F2 Savannahs: Much like your F1 Savannah your F2’s will also need a lot of time put in to keep that loving and affectionate personality. Although your second generation Savannahs are a little more laid back and they enjoy their cuddle time on the sofa, and that playtime in the shower. With an F2 Savannah you have a little more freedom with still that big exotic look. This is a perfect cat for anyone that wants to spend a little time away from home but still have that larger than normal cat that everyone awes over.
F3 Savannahs: Now that we are entering the middle generations of Savannahs; this is where the more domestic traits come out, just with the added perks of the social aspect of the Servals. F3 Savannahs enjoy nap time, playtime, shower time, cooking time, etc. They will come when you call their name and know when they are being mischievous. F3’s still have that exotic demeanor in which they want their personal cat time to bask in the sun or grooming in the privacy of their kitty home.
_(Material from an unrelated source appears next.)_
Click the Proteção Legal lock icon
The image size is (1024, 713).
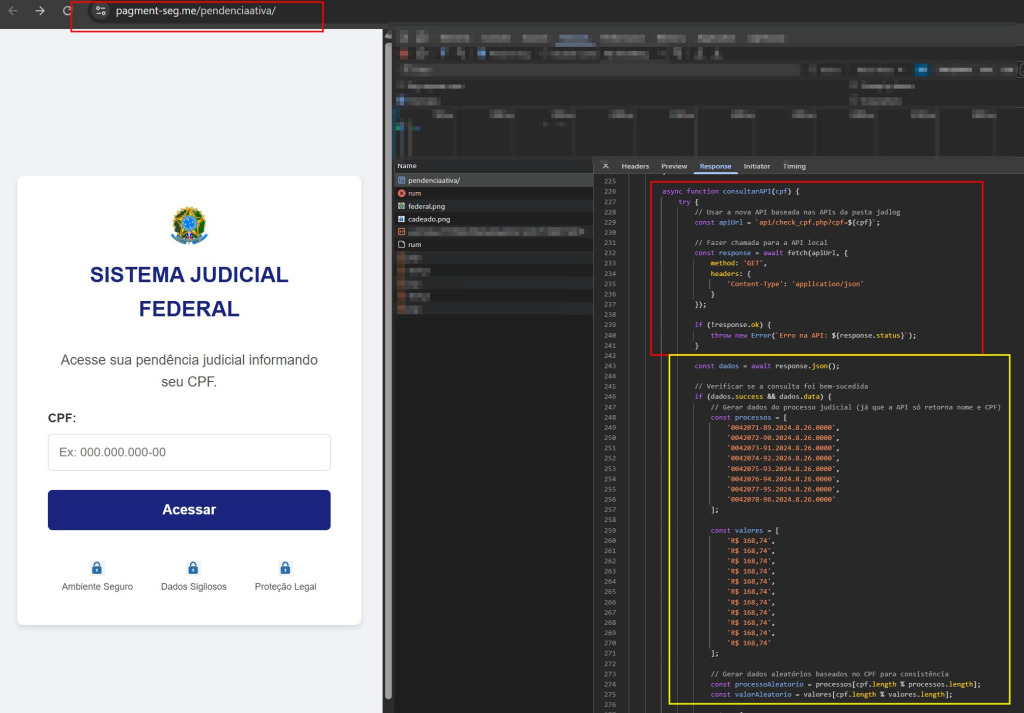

F4 Savannahs: F4 Savannahs are very personable and seem to want to know what is going on at all times. They greet your guest with frequent head butts and sample all food left unattended. F4 Savannahs enjoy sleeping in the comfort of your body heat and waking you in the middle of the night for play time. They are very intelligent and seem to get into everything, in a playful manner of course. They do great with other animals and children, especially if they think they have a new friend to play with.
F5 and F6 Savannahs: Lower generation Savannahs are quiet honestly one of the best companions a person could have. They are so loyal to their owners and show so much love and affection to those around them. They still have the dog-like characteristics as the higher generations, but are also well equipped with their domestic behaviors. They love to play with toys, specifically for them, or not. You will often find that they enjoy hiding their favorite toys underneath rugs or in shoes. F5 and generations below will tug at your heart strings and will make you never want to let go. These Savannahs are very adaptive are an all around great cat for anyone.